Due giorni di discussioni sul futuro dell’energia e del clima hanno consentito di tracciare un quadro aggiornato della situazione e di registrare ancora una volta il ritardo dell’Italia: un ritardo d’attenzione ancor prima che di politiche.
Prima di entrare nel merito vorrei fare una premessa. Io credo nell’utilità di convegni e seminari dove si confrontano idee ed esperienze senza la ricerca di effetti spettacolari e le costrizioni di tempo che caratterizzano invece i dibattiti attraverso i media. Però non è un caso che per sentire qualcosa d’interessante su temi che riguardano il futuro del nostro Paese si debba partecipare a incontri che si svolgono prevalentemente in inglese, dove la presenza prevalente di ospiti internazionali depura anche gli interventi degli italiani dai tatticismi e dagli esibizionismi politici. La barriera linguistica da noi è tuttora un problema: fa sì che le idee circolino con ritardo e che siano accolte con maggiore scetticismo, perché spesso arrivano ai decisori italiani in sintesi smozzicate e poco credibili.

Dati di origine
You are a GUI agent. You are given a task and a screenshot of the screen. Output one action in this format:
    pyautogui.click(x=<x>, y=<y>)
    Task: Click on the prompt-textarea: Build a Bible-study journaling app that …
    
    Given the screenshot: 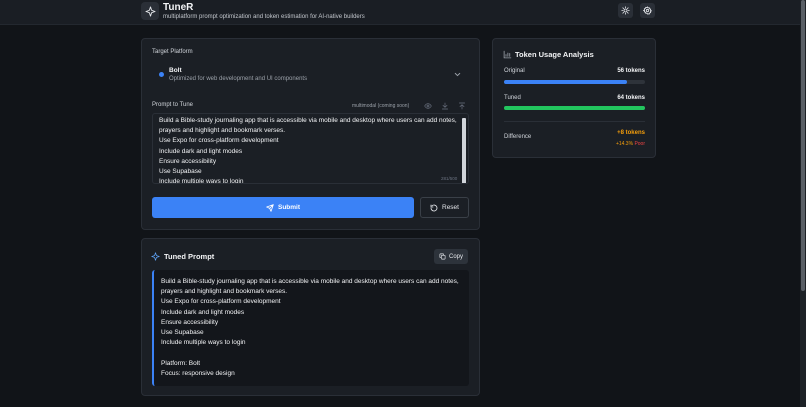 What is the action you would take?
    pyautogui.click(x=310, y=148)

■ Compiti richiesti
**a)** Rispondi a queste domande sul brano sull'energia e il clima:
(i) Quanti giorni sono durate le discussioni sul futuro dell'energia e del clima?
(ii) In quale lingua si svolgono prevalentemente gli incontri dove si sente qualcosa d'interessante sul futuro del Paese?
(iii) Che cosa depura gli interventi degli italiani dai tatticismi e dagli esibizionismi politici?
**b)** Secondo il brano, perché le idee arrivate in Italia sono accolte con maggiore scetticismo? Spiegalo in una o due frasi.
Per rispondere basatevi soltanto sul brano.

■ Risposte in ordine
**a)**
(i) Due giorni.
(ii) In inglese.
(iii) La presenza prevalente di ospiti internazionali.

**b)** Perché spesso arrivano ai decisori italiani in sintesi smozzicate e poco credibili. È uno degli effetti della barriera linguistica, che fa anche circolare le idee con ritardo.